The Portfolio Management Association of Canada (“PMAC”), through its Industry, Regulation & Tax Committee, is pleased to have the opportunity to comment on the March 4, 2015 consultative document, entitled Assessment Methodologies for Identifying Non-Bank Non-Insurer Global Systemically Important Financial Institutions (the “Second Consultative Document”), published by the Financial Stability Board (FSB) and the International Organization of Securities Commissions (IOSCO). Because PMAC’s members are Canadian asset management firms, we have a great interest in the FSB and IOSCO’s proposals on this topic, particularly as it relates to asset managers. Our submission will focus on the investment fund and asset management assessment methodologies included in the Second Consultative Document.
Our Members are of the view that risk among investment funds, and in the asset management industry more broadly, including asset managers, is not concentrated in individual entities, but instead is more a result of market shifts that may impact the industry across sectors due to many (and not one) factors.
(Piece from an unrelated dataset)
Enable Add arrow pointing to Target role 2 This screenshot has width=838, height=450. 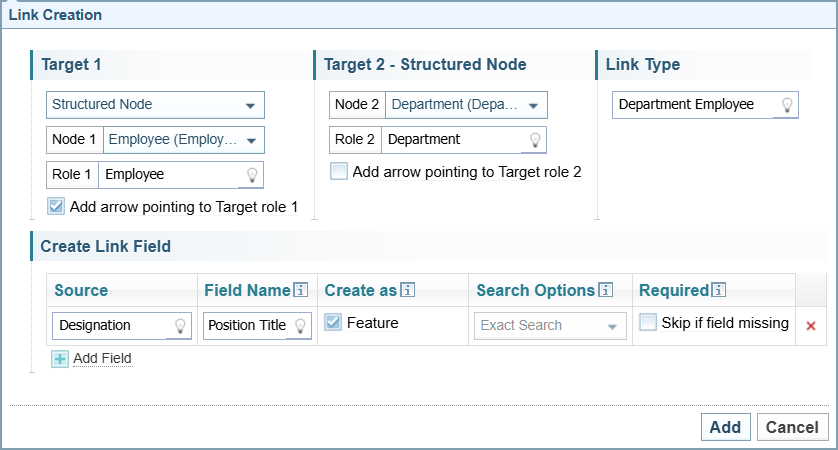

We agree with the position taken by the Asset Management Group at SIFMA that it would be more productive to assess and regulate “activities” in which investment funds and other capital market participants engage than it would be to try to identify individual entities that represent concentrated risk to such a degree that they warrant different regulation than their competitors. We also agree with the comments made by the Investment Advisor Association (IAA) that a sector-specific methodology for asset managers is unwarranted and support their comments on those aspects of the Second Consultation Document that relate to the proposed methodology for analyzing asset managers.
To the extent regulators determine specific activities or practices in the asset management industry pose risks to the market or to the financial system; domestic regulators should use their rulemaking authority to address those risks through activity-based regulation and not product entity based regulation. We do support the proposed approach to address certain systemically risky practices and activities; we believe there are less targeted regulatory powers that could be used which are not punitive to individual asset managers based on size or some other formula, or products and that do not depend on certain objective and subjective factors. Canadian securities regulators already have the tools required to address excessive risk taking and potential securities laws breaches and have used these tools to improve regulatory oversight over specific sectors. In addition, global regulatory bodies and standard-setting authorities, also has played an active role in facilitating these efforts.